Bixler v. Wright

Decision Date12 April 1917
Citation100 A. 467,116 Me. 133
PartiesBIXLER v. WRIGHT.
CourtMaine Supreme Court

Exceptions from Supreme Judicial Court, Somerset County, at Law.

Action by Miles F. Bixler against Perley A. Wright. Judgment for plaintiff, and defendant excepts. Exceptions sustained, and judgment ordered for defendant in accordance with stipulation.

Argued before SAVAGE, C. J., and CORNISH, BIRD, HALEY, HANSON, and MADIGAN, JJ.

O. H. Drake, of Pittsfield, for plaintiff. Hanson & Collidge, of Pittsfield, for defendant.

SAVAGE, C. J. Action to recover the price of certain goods sold to the defendant in accordance with a written order signed by him. At the conclusion of the evidence, the presiding justice directed a verdict for the plaintiff, and the defendant excepted. It was stipulated by the parties that, if the exceptions are sustained, judgment shall be entered for the defendant.
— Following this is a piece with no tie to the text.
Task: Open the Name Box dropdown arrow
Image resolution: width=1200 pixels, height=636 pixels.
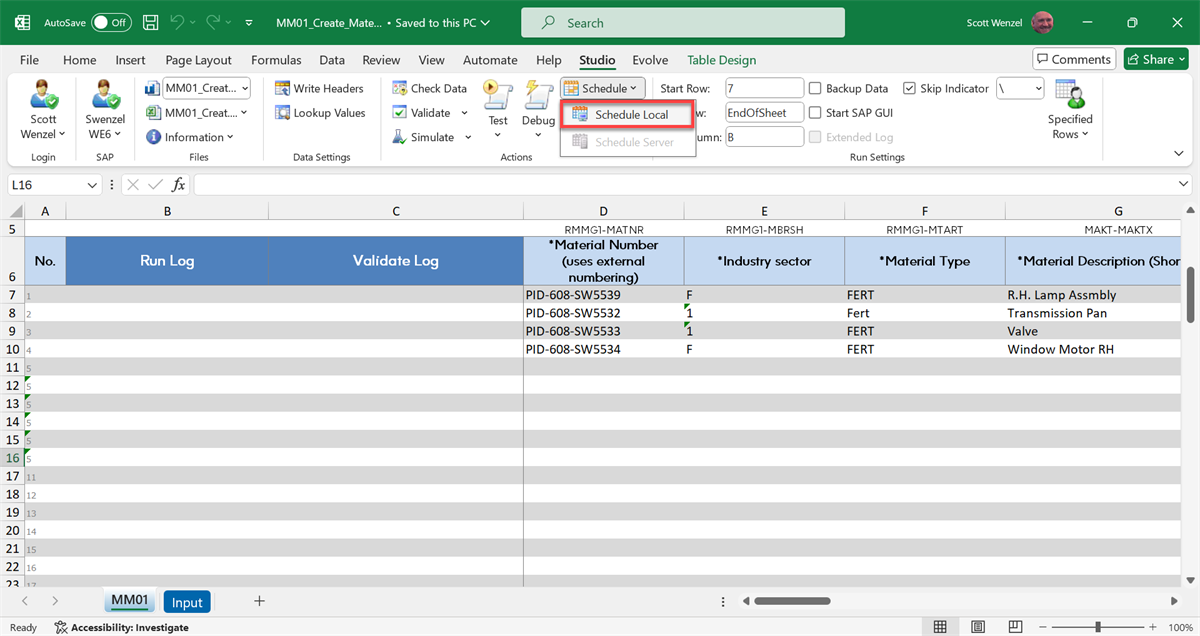Action: pos(93,185)
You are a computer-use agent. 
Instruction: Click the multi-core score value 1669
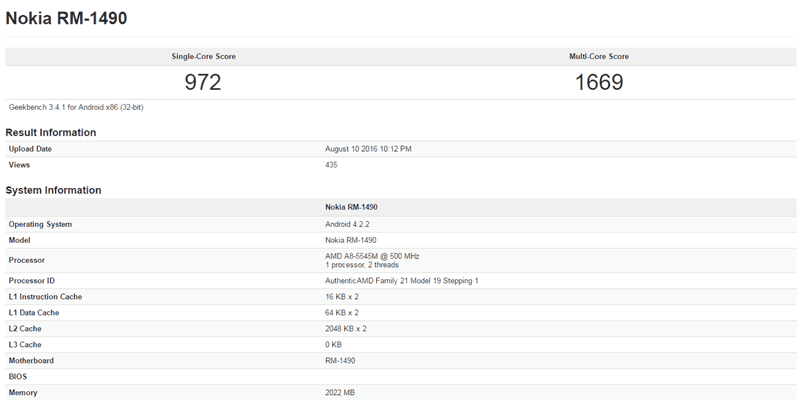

It is evident that the action is misconceived. The goods were shipped to the defendant, but were never accepted by him. In such a case, the seller's remedy is not a suit for the price, but a special action for breach of the implied contract to receive and accept. To maintain an action for the price, actual acceptance must be shown. Tufts v. Grewer, 83 Me. 407, 22 Atl. 382; Greenleaf v. Gallagher, 93 Me. 549, 45 Atl. 829, 74 Am. St. Rep. 371. But this point does not appear to have been made at the trial, and is not made in argument before this court. It is well settled that a question not raised at the trial will not be considered on exceptions. Stockwell v. Craig, 20 Me. 378; Withee v. Brooks, 65 Me. 14; Verona v. Bridges, 98 Me. 491, 57 Atl. 797; Coan v. Auburn Water Com'rs, 109 Me. 311, 84 Atl. 145.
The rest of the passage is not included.